Your Attention Please: Three important aspects of auditory attention
At the next CCRMA Hearing Seminar, I'd like to talk about recent work on auditory attention. As many of you know, I'm very interested in how our brains process sounds in complicated environments. Our ability to understand any speech in a noisy cacophony is known as the Cocktail Party Effect. We still don't have good models of how are brains do this task, but an important component of the process is certainly attention.
I'd like to talk about three important aspects of attention that might help explain how attention mediates our ability to solve the cocktail party problem. 1) Most fundamental is a measure of auditory saliency. How can we build more realistic models of what makes a sound pop out of the background. 2) How can we decide to what sound a subject is attending? I'd like to talk about some recent work at the Telluride Cognition Engineering Workshop to build a real-time audio attention decoder using EEG signals. 3) How do we model the entire feedback loop, connecting exogenous and endogenous attention into a working system. These are all really critical issues for understanding the cocktail party problem.
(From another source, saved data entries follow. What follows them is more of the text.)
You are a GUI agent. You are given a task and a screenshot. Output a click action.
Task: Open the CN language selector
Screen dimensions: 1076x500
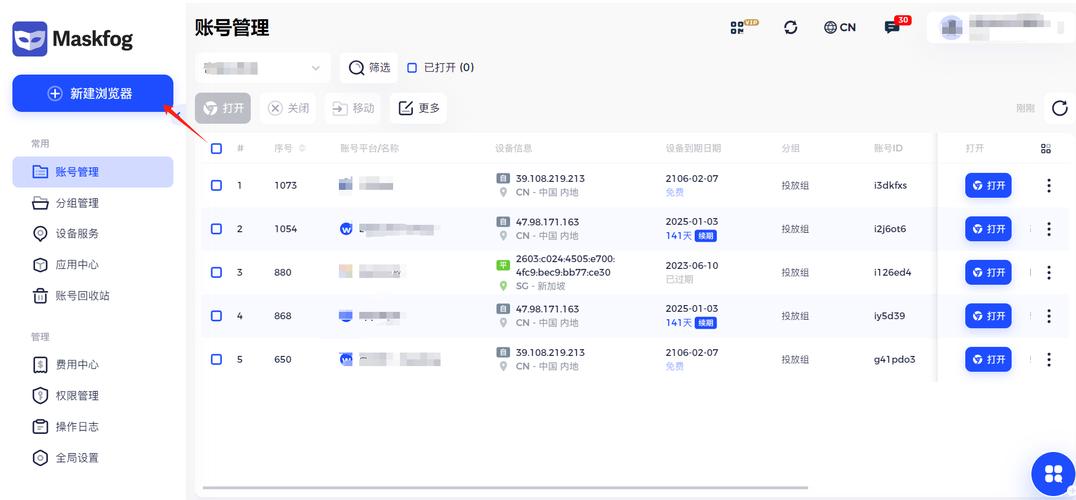[x=840, y=27]
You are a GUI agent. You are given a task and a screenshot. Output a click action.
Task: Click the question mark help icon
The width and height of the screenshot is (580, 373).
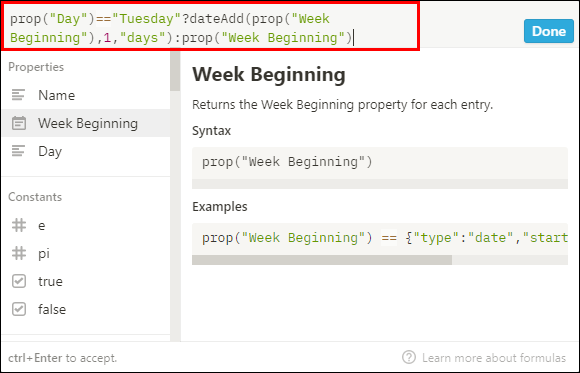point(409,357)
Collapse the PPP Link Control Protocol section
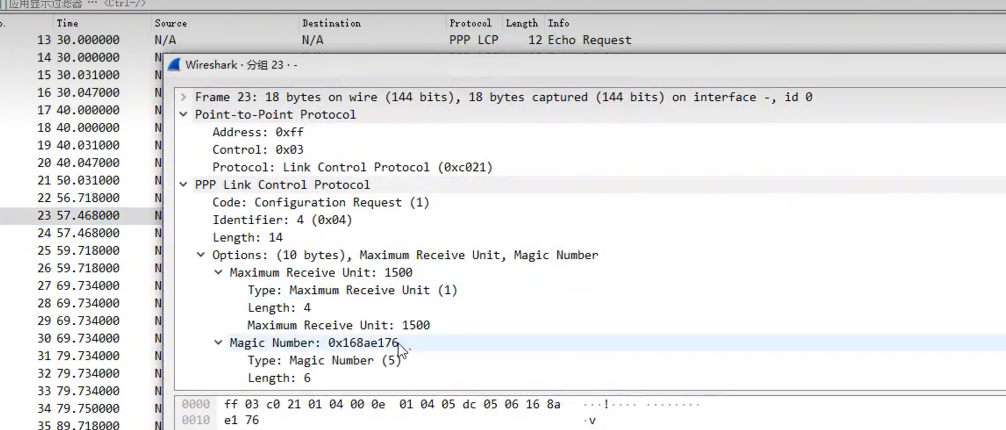1006x430 pixels. coord(183,185)
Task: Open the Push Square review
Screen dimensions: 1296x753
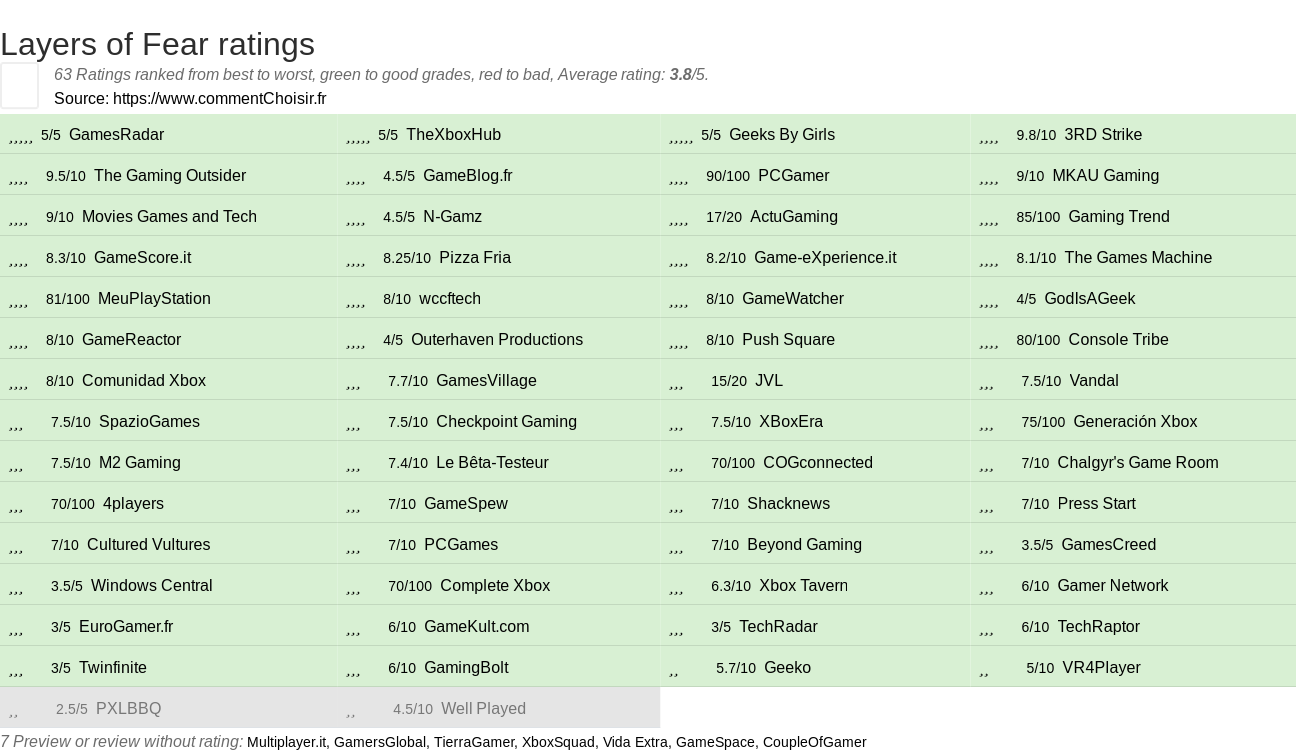Action: [788, 340]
Who: Malcolm Slaney (Microsoft Research - Conversational Systems Research Center) and CCRMA
What: Auditory Attention Studies to Model the Cocktail Party Effect
When: Friday November 30 at 1:15PM
Where: CCRMA Seminar Room - Top Floor of the Knoll at Stanford
Why: Because attention is critical to understanding a cacophony of sounds
You bring your favorite ears, and I'll provide the exogenous stimulus to keep your attention! See you at CCRMA.
- Malcolm
P.S. On Dec. 7, Nils Peters from ICSI in Berkeley will be talking about his work to identify the characteristics of a room from an audio recording.
Your Attention Please Three studies of attention for modeling the cocktail party effect
By Malcolm Slaney
Microsoft Research - Conversational Systems Research Center
Stanford CCRMA (Consulting) Professor
Attention is a critical process in understanding the complicated audio environments in which we operate. There are multiple sounds competing for our attention, and somehow our auditory systems picks out the necessary sounds to understand at least one of the speakers. I'd like to talk about three aspects of attention we've been studying: 1) how to model the saliency of rich sounds, 2) how to model the top-down and bottom-up attentional signals, and 3) how we can use EEG signals to capture information about which sounds a subject is attending to. The last work was done this past summer at the Telluride Neuromorphic Cognition workshop, where we demonstrated real-time auditory attentional decoding, for the first time ever. A subject listened through headphones to two different speakers reading stories. The subject picked one story to attend to, and based on just 60 seconds of the EEG signals we could determine the attended signal with 90% accuracy.
Biography
Malcolm Slaney (Fellow, IEEE) is a Principal Scientist in Microsoft Research’s Conversational Systems Research Center in Mountain View, CA. Before that he held the same title at Yahoo! Research, where he worked on multimedia analysis and music- and image-retrieval algorithms in databases with billions of items. He is also a (consulting) Professor at Stanford University’s Center for Computer Research in Music and Acoustics (CCRMA), Stanford, CA, where he has led the Hearing Seminar for the last 20 years. Before Yahoo!, he has worked at Bell Laboratory, Schlumberger Palo Alto Research, Apple Computer, Interval Research, and IBM’s Almaden Research Center. For the last several years he has helped lead the auditory and attention groups at the NSF-sponsored Telluride Neuromorphic Cognition Workshop. He is a coauthor, with A. C. Kak, of the IEEE book Principles of Computerized Tomographic Imaging. This book was republished by SIAM in their Classics in Applied Mathematics series. He is coeditor, with S. Greenberg, of the book Computational Models of Auditory Function. Prof. Slaney has served as an Associate Editor of the IEEE TRANSACTIONS ON AUDIO, SPEECH, AND SIGNAL PROCESSING, IEEE MULTIMEDIA MAGAZINE, the PROCEEDINGS OF THE IEEE, and the ACM Transactions on Multimedia Computing, Communications, and Applications.